**WORK TO COMPLETE**
**A.** Decide whether each statement below agrees with the ordinal logistic regression guide, answering yes or no and quoting the exact words of the guide that settle it. (i) The model fits its own set of slopes at each cut point. (ii) The Brant test identifies predictors whose effect drifts across thresholds. (iii) A small p-value from a formal test indicates that the proportional-odds assumption holds.
**B.** Continue the ordinal logistic regression guide from the point where it stops.

**QUOTED PASSAGE**
◆ ◆ ◆ ◆

Ordinal logistic regression is the model you reach for when your outcome has three or more ordered categories — low/medium/high, disagree/neutral/agree, or a survey rating from 1 to 5 — and you want to use that ordering instead of throwing it away. This guide explains the proportional-odds model, the cumulative-logit math, a worked example, and exactly when to pick it over its cousins.

What is ordinal logistic regression?
Ordinal logistic regression — also called the ordered logit or proportional odds model — predicts an outcome that falls into one of several ordered categories. Ordinary binary logistic regression handles a two-way yes/no split. Ordinal logistic regression generalizes it to $J$ ordered levels, such as a satisfaction rating of low, medium, or high, where high sits above medium which sits above low. The order is real information, and the model is built to respect it.
The trick is to avoid modeling each category in isolation. Instead, ordinal logistic regression cuts the ordered scale at every boundary between adjacent categories and models the cumulative probability of being at or below each cut. One set of slopes is shared across all those cuts, which is what makes the model compact and interpretable. You can experiment with the binary building block in our logistic regression calculator before stacking up the ordered version.
The proportional-odds (cumulative-logit) model
Let the outcome $Y$ take ordered values $1, 2, \dots, J$. For each cut point $j$ (from $1$ up to $J-1$), the model writes the log-odds of being in category $j$ or lower as:
$$\ln\!\left(\frac{P(Y \le j)}{P(Y > j)}\right) = \alpha_j – \beta_1 x_1 – \beta_2 x_2 – \cdots – \beta_k x_k$$Read the pieces carefully. The left side is a cumulative logit — the log-odds of landing at or below category $j$. Each $\alpha_j$ is a threshold (a category-specific intercept), and because the categories are ordered, the thresholds are too: $\alpha_1 < \alpha_2 < \cdots < \alpha_{J-1}$. The slopes $\beta_1, \dots, \beta_k$ are shared across every threshold — there is only one $\beta$ per predictor, not a different one at each cut. That single shared-slope rule is the famous proportional-odds assumption.
The minus sign in front of the $\beta x$ terms is a convention that makes interpretation pleasant: a positive $\beta$ means larger $x$ pushes the outcome toward higher categories. With the cumulative form in hand, the probability of any single category is just a difference of two adjacent cumulative probabilities, $P(Y = j) = P(Y \le j) – P(Y \le j-1)$.
Checking the proportional-odds assumption
Because the model leans on one shared slope per predictor, you should sanity-check that the assumption is reasonable rather than just assume it. Three practical checks:
- Fit separate binary models at each cut. Collapse the outcome into “at or below $j$” versus “above $j$” for each threshold and fit a plain logistic regression. If the slope for a predictor is roughly stable across those cuts, proportional odds is plausible.
- Run a formal test. The Brant test (or a likelihood-ratio test against a model with cut-specific slopes) flags predictors whose effect drifts across thresholds. A small p-value warns the assumption is shaky.

◆ ◆ ◆ ◆

**DATA SEGMENT**
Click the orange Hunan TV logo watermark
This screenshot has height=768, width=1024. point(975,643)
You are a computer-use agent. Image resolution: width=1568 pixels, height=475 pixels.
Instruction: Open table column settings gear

◆ ◆ ◆ ◆

**THE RESPONSES**
**A.**
(i) No: "One set of slopes is shared across all those cuts"
(ii) Yes: "The Brant test (or a likelihood-ratio test against a model with cut-specific slopes) flags predictors whose effect drifts across thresholds."
(iii) No: "A small p-value warns the assumption is shaky."

**B.**
- Plot the cumulative logits. If the gaps between cumulative-logit lines stay parallel across levels of a predictor, the proportional-odds picture holds; clearly crossing lines suggest it does not.
Worked example: predicting satisfaction
Suppose we predict a customer satisfaction rating with three ordered levels — low (1), medium (2), high (3) — from a single predictor $x$, the number of support interactions resolved on first contact. Fitting an ordinal logistic regression returns two thresholds and one slope:
$$\alpha_1 = -1.2, \qquad \alpha_2 = 1.0, \qquad \beta_1 = 0.8$$The shared slope $\beta_1 = 0.8$ gives an odds ratio of $e^{0.8} \approx 2.23$. Interpret it as the effect on the odds of landing in a higher satisfaction category: each additional first-contact resolution multiplies the odds of being in a higher rating bucket by about $2.23$, and this holds at both the low-vs-(medium+high) cut and the (low+medium)-vs-high cut.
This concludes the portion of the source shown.